Joan berani dihanguskan dalam api sebagai representasi kesombongan hukum yang nir-human pada saat itu. Dan Gereja sangat tidak dewasa untuk menentukan sikapnya sebagai wadah yang otonom dalam menegakkan kerajaan damai yang sebenarnya lebih mementingkan manusia daripada hukum yang membabi butakan jiwa manusia. Cinta akan kebenaran ( Allah) menghanguskan aku. Kira-kira demikianlah jeritan hati Jeanne of Arc sebelum dia benar-benar hangus dilahap api kebencian yang bersumber dari piciknya cara berpikir dan kerdilnya hati untuk melihat yang lain sebagai jiwa yang harus diampuni dan diselamatkan.
Gereja yang Bersejarah
Seorang filsuf kontemporer dari mashab Frankruf, Jurgen Habermas mengungkapkan keprihatinannya akan Gereja dengan sebuah nada kegelisahan sekaligus sebagai sumbangan etis bagi Gereja agar bisa merefleksikan dirinya guna mencapai perkembangannya yang lebih baik. Dia mengatakan bahwa supaya Gereja tetap eksis sebagai wadah yang menterjemahkan kehendak yang Ilahi di tengah zaman modern yang sangat mengagungkan rasionalitas di mana tehnologi adalah produk vitalnya, maka ia harus belajar dari pengalamannya sebagai wadah yang bersejarah.. Tentu saja sejarah mensiratkan peranan anamnetis untuk mengenangkan kembali baik kejayaan maupun keterpurukannya di masa lampau, kata Metz dalam sebuah bukunya yang berjudul “ The Thelogy of Politic”. Film “ Jeanne of Arc” kurang lebih memberikan gambaran yang sangat fundamental mengenai hidup Gereja yang bersejarah baik mengenai kejayaannya maupun situasi keterpurukannya di masa lalu.

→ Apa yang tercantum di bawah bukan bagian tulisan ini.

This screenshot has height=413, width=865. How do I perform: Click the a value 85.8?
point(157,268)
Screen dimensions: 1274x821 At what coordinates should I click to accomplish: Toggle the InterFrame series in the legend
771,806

Pada zaman Yesus, politik itu tunduk pada agama yang memunculkan apa yang dinamakan negara Theokrasi di mana Negara itu harus tunduk kepada agama. Pada abad pertengahan terutama ketika kekuatan Gereja (kekristenan) berada pada posisi puncak, Kekuasaan Gereja dan negara ( politik) adalah sama. Kekuatan Gereja adalah kekuatan negara juga. Gereja bahkan terjun dalam masalah politik praktis terutama perebutan kekuasaan dan wilayah kekuasaan pada saat itu. Gereja dan Negara tampaknya diam terhadap jeritan jiwa-jiwa yang mati kelaparan karena korban politik yang nirhuman dan tidak pro-rakyat. Rakyat hidup dalam budaya represif serta diperalat sebagai kekuatan masa untuk berperang. Dan inilah situasi politis yang berlaku pada saat Jeanne hidup sampai pada saat di mana dia harus diadili sebagai orang yang dicurigai bersalah dan mengajarkan ajaran yang palsu ( bidaah) oleh pihak Gereja terutama atas vision yang dialaminya. Ada ketegangan yang ekstrem antara hukum kodrat (hati nurani), hukum Gereja dan hukum sipil (negara). Ketika Jeanne diadili dan ditemukan kesulitan untuk dinyatakan bersalah, maka Gereja cuci tangan dan menyerahkan Jeanne kepada hukum sipil sebagai perpanjangan tangan dari hukum Gereja. Pada saat itu Gereja tidak memiliki jati diri yang khas sebagai lembaga yang otonom. Jeanne pun menjadi seorang Martir negara bukan Martir Gereja. Sungguh ironis.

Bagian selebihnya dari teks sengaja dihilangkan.